O senador deu a declaração em tom elevado. Tamanha a irritação, até se incluiu na conta para expor que, nem se o Senado inteiro pedisse a abertura do processo, ele daria andamento. A Casa tem 81 senadores.
A afirmação de Davi Alcolumbre é um banho de água fria para os bolsonaristas que anunciaram nesta quinta-feira, 7, que conseguiram as 41 assinaturas. Esse é o número necessário para aprovar a admissibilidade do processo, caso o presidente do Senado desse andamento ao pedido. (Leia mais abaixo os detalhes do trâmite do processo.)
“Um processo de impeachment não é fruto de vontade do presidente da Casa. É um movimento de maturação e tempo. O ex-presidente da Câmara, Eduardo Cunha, também não ia votar o impeachment de Dilma Rousseff. Mas uma hora o vento muda”, rebateu o senador Carlos Portinho (PL-RJ).
“Uma coisa de cada vez. Agora tem 41 assinaturas. Depois conseguiremos apoio para ter 54 votos. Vamos comemorar a vitória de hoje”, continuou Portinho.
O rito do processo de impeachment de ministro do STF
Caso a denúncia seja aceita por ele, é lida no plenário da Casa na sessão seguinte. Depois é criada uma comissão especial, com 21 senadores, para avaliar o caso de forma preliminar. Esse colegiado tem dez dias para decidir se o processo segue adiante.
Se os parlamentares derem parecer favorável, o processo de instauração formal é votado em plenário por todos os senadores. É preciso obter maioria simples dos votos (41 dos 81 senadores), do contrário, o pedido é arquivado.

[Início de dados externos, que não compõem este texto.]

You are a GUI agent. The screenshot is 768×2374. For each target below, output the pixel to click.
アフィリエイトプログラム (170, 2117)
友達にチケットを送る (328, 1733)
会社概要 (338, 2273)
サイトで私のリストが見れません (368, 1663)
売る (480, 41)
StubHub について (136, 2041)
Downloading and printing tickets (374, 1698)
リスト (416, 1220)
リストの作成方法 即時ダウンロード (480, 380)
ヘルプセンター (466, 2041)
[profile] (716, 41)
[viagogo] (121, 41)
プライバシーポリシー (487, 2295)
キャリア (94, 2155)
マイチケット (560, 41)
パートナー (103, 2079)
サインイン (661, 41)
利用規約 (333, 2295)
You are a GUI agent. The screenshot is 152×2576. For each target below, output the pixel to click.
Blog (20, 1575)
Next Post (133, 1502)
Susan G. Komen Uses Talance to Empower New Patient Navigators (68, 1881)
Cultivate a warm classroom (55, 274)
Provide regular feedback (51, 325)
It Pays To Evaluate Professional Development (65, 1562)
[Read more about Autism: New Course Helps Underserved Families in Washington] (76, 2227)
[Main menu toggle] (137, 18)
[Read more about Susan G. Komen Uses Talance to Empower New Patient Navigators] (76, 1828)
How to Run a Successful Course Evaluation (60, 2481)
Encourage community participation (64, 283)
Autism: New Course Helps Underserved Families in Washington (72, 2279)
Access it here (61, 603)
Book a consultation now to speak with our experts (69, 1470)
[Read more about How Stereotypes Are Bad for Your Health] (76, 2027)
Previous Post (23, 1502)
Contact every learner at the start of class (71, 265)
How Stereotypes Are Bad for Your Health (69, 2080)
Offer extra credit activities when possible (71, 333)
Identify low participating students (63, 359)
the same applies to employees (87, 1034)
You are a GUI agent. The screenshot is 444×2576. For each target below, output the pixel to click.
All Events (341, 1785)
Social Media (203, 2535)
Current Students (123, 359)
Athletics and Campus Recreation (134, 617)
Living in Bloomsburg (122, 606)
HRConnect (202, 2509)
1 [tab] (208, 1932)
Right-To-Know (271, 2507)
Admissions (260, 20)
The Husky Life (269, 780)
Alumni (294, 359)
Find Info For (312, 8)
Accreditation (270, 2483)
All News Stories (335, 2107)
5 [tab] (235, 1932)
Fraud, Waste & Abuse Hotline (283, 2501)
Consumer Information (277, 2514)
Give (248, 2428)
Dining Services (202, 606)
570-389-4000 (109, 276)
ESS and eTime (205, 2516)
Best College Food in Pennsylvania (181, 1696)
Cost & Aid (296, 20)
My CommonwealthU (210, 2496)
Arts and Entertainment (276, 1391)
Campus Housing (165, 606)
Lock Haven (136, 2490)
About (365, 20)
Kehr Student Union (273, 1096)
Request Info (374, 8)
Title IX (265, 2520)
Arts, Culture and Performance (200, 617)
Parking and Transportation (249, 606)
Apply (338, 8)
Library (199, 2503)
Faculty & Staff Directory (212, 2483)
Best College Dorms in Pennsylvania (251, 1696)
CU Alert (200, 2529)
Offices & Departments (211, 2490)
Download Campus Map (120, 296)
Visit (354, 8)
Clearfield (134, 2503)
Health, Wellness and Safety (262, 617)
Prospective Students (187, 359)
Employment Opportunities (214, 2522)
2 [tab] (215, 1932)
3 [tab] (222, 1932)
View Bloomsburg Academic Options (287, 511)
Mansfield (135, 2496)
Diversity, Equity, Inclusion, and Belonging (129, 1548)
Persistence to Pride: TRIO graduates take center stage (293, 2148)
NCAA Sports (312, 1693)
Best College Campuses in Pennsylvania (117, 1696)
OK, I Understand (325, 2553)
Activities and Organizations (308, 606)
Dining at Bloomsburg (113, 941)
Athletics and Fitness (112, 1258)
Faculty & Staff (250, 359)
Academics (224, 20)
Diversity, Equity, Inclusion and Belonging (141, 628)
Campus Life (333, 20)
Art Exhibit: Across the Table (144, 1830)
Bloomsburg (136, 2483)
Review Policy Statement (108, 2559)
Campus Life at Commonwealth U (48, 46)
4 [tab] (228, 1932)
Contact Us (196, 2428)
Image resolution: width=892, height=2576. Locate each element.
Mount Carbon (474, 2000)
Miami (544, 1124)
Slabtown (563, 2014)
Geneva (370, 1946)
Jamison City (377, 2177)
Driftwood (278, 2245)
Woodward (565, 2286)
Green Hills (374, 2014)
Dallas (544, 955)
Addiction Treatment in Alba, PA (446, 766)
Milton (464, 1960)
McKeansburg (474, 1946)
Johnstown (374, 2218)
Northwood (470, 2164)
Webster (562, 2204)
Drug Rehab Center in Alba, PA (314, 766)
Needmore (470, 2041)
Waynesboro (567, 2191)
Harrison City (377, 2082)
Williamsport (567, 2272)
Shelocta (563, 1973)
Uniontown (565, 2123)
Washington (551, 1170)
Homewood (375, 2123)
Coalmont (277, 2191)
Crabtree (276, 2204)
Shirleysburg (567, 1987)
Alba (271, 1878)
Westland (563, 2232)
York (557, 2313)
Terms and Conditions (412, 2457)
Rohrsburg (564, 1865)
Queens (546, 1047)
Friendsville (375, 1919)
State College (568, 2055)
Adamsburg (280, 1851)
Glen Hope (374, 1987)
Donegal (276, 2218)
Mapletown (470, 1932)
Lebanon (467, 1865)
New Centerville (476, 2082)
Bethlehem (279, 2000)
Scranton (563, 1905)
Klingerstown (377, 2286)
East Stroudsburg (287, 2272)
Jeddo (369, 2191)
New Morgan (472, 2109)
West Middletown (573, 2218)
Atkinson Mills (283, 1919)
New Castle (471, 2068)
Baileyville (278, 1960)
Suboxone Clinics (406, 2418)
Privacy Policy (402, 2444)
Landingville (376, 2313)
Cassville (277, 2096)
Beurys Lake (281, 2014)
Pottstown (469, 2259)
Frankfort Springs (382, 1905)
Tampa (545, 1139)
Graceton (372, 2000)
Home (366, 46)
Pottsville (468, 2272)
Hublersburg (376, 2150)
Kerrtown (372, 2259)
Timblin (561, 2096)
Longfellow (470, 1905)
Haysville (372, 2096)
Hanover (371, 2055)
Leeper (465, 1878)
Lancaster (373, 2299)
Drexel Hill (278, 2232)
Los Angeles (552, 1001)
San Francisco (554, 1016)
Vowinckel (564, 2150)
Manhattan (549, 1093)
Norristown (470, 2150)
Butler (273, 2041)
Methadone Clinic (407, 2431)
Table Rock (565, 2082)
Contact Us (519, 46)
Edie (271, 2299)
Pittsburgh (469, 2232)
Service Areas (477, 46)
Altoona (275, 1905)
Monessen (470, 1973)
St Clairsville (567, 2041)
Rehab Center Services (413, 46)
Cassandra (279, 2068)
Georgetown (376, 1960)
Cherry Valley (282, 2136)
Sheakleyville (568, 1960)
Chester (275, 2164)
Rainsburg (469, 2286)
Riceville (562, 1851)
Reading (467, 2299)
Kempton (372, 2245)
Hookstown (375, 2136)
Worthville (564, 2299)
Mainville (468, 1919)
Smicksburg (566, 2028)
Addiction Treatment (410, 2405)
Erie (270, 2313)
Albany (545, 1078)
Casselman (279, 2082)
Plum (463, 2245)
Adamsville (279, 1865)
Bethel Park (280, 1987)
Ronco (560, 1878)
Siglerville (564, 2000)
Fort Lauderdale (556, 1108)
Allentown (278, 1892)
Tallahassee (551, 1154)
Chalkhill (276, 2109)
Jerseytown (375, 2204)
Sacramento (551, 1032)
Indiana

Sendo aprovado, o passo seguinte é a instauração formal do processo pela comissão especial. Novos prazos são cumpridos e o processo de impeachment precisa ser aprovado por maioria qualificada – ou seja, dois terços dos senadores (54 votos).
Embora a Constituição permita que o Senado Federal julgue e afaste membros do STF por cinco tipos de crime de responsabilidade, nunca ocorreu no Brasil o impeachment de ministros da Corte.
Em 134 anos, o STF só teve um integrante demovido do cargo por decisão do Poder Legislativo. Em 1894, o Senado negou a indicação de Cândido Barata Ribeiro para uma das cadeiras na Corte. Os senadores avaliaram que Barata Ribeiro, que era médico, não possuía o “notório saber” previsto na Constituição para o exercício do cargo de juiz da Suprema Corte.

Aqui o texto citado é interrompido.